Martialing our Constitution
Reformer.com


Saturday, August 4
In the August issue of The Progressive, in one of his last interviews 
before his death from cancer on June 9, philosopher Richard Rorty was 
asked how much improvement our democratic institutions are in need of 
today. 
Rorty said that after the Sept. 11, 2001 attacks, "it became clear 
that the political right would try to substitute the 'global war on 
terrorism' as an excuse not only for keeping the national security 
state intact but for undermining the political institutions of the 
old democracies. I was terrified that the Bush administration would 
carry American public opinion with it, and would succeed in brushing 
the liberties of the citizen aside." 

Even though public support for the Bush administration is at low ebb, 
Rorty still believed that "sooner or later, some terrorist group will 
repeat 9/11 on a much grander scale. I doubt that democratic 
institutions will be resilient enough to stand the strain." 

Lest one thinks that Rorty was letting paranoia get the better of 
him, his words echoed what Army Gen. Tommy Franks, the man who led 
the U.S. invasion of Iraq, expressed in an interview to Cigar 
Aficionado magazine back in December 2003. 

Franks said that if terrorists somehow got hold of a nuclear, 
chemical or biological weapon and used it against a U.S. city, we 
would lose the "freedom and liberty we've seen for a couple of 
hundred years in this grand experiment that we call democracy," and 
that such an attack would lead Americans "to question our own 
Constitution and to begin to militarize our country in order to 
prevent a repeat of another mass-casualty-producing event, which in 
fact, then begins to unravel the fabric of our Constitution." 
This has been the fear we have lived with since 9/11 -- that we are 
one catastrophic attack away from martial law and the end of our 
constitutional form of government.
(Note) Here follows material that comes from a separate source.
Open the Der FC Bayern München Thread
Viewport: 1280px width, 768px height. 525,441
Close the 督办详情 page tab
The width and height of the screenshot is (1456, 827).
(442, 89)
And when an Army general and a 
liberal philosopher end up sounding the same notes regarding the 
health and resilience of our democratic institutions, there is cause 
for concern. 

That concerns grows when one considers how diligently the Bush 
administration has worked over the past six years to pave the way for 
martial law. 

Look at the record. The Authorization for Use of Military Force, 
passed by Congress just days after the 9/11 attacks, allowed 
President Bush to proclaim that the entire world, including the 
United States, was a battlefield in the so-called global war on 
terror. In addition, as a "wartime president," Bush has the power to 
ignore laws passed by Congress if he believes those laws interfere 
with his role as commander-in-chief. 

The PATRIOT Act followed just a few weeks later, and undermined much 
of the Bill of Rights. During this period the Bush administration 
began a campaign of illegal surveillance on Americans, all done 
without court warrants or judicial review. Also during the period was 
the rewrite of policies regarding detention and torture of so-
called "enemy combatants." 

In 2002, then-Attorney General John Ashcroft sought to create a mass 
network of millions of citizen spies. Operation TIPS, as it was 
called, was curtailed by Congress, but it still more or less 
functions in a slightly different form today. 

Last October, hidden within the Military Commissions Act -- the 
legislation that repealed the right of habeas corpus -- was another 
provision that gives the president the power to take control of the 
National Guard in all 50 states, even if the governors in those 
states object, in the event of a national emergency. The legislation 
also gives the president the right to use active-duty military units 
for police-type functions within the United States. 

In May, the White House released what it called a National Security 
and Homeland Security Presidential Directive for how the federal 
government would respond to a "catastrophic emergency." 

This directive states that if the president determines that a 
catastrophic emergency has taken place -- loosely defined as "any 
incident, regardless of location, that results in extraordinary 
levels of mass casualties, damage or disruption severely affecting 
the U.S. population, infrastructure, environment, economy or 
government functions" -- the president would have the power to take 
over all government functions until the emergency is declared over. 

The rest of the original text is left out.